Ménière’s disease (MD), also called endolymphatic hydrops, is a disorder of the inner ear that causes episodes of severe dizziness, a “roaring” type of ringing in the ears (tinnitus), hearing loss, and a feeling of fullness or congestion in the ear. The episodes can last from 1 to several hours. Often, the person feels the aura of it coming on, much like one does who experiences seizures. The rotary vertigo symptoms can sometimes be completely debilitating. MD can become a serious health condition that disrupts one’s social, family, and working life.

Those with symptoms like these should consult a physician and get a referral to an Ear, Nose and Throat physician. MD is thought to be caused by having too much fluid inside the inner ear or cochlea. The excess fluid buildup might be due to excess cochlear fluid production or not enough natural absorption of cochlear fluids. The exact cause of MD is not known, although allergies or some other type of autoimmune disorder might be the cause. People can have MD in one ear or both ears. Treatment is often in the form of a generalized low salt diet and water pills, also known as “diuretics.” Sometimes anti-vertigo medications are prescribed as well.

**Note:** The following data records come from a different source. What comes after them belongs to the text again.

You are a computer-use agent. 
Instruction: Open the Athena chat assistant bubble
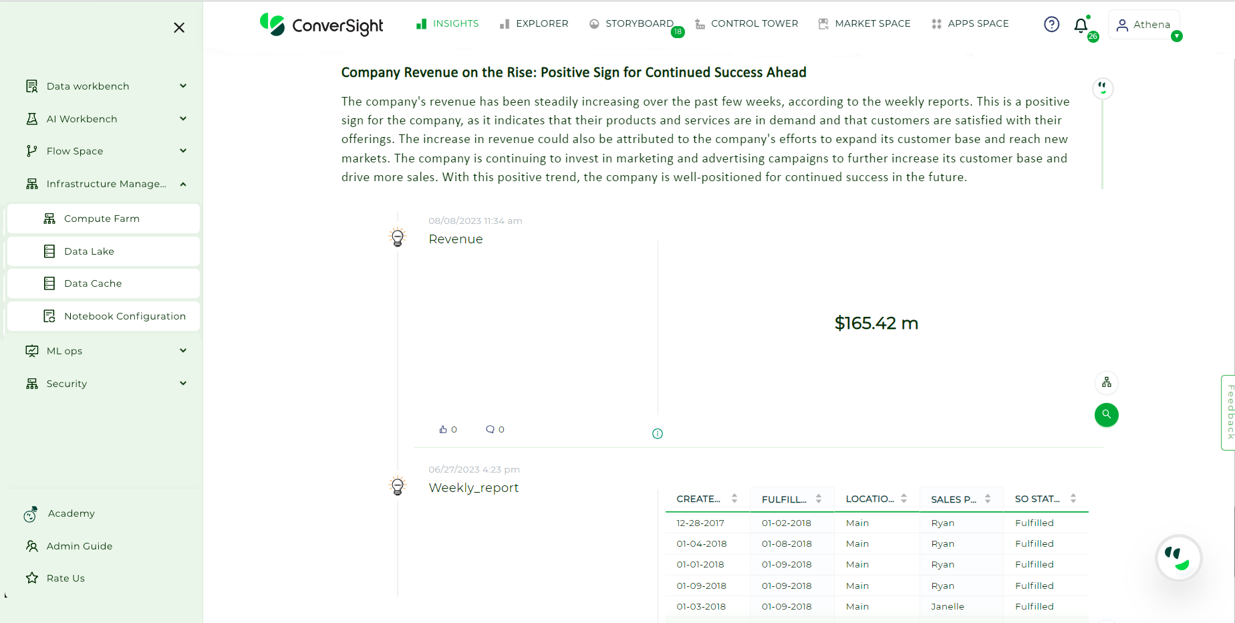(1178, 558)
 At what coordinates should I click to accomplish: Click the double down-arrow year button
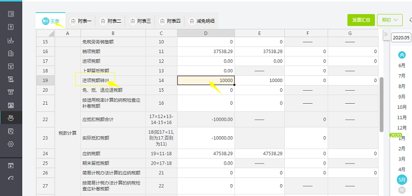402,190
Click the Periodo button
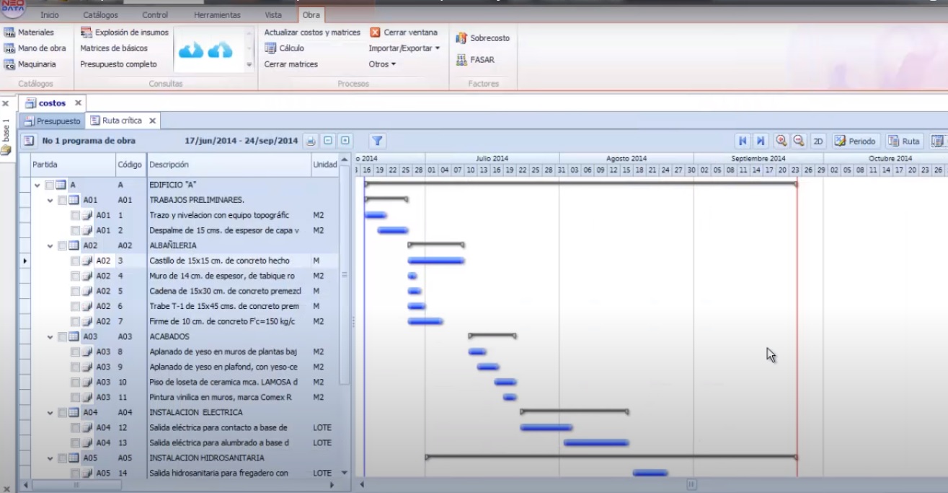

After seeking medical help, some people believe that hearing loss treatments, such as hearing aids, are of little help for those with MD. However, technological improvements in hearing aids, coupled with professional support, can aid those with MD by making everyday sounds clearer and even reducing the perception of tinnitus. The first step is to work with a qualified audiologist who has experience treating those with MD. The process is not always simple, but the rewards of improved hearing are significant for the patient and their family and friends.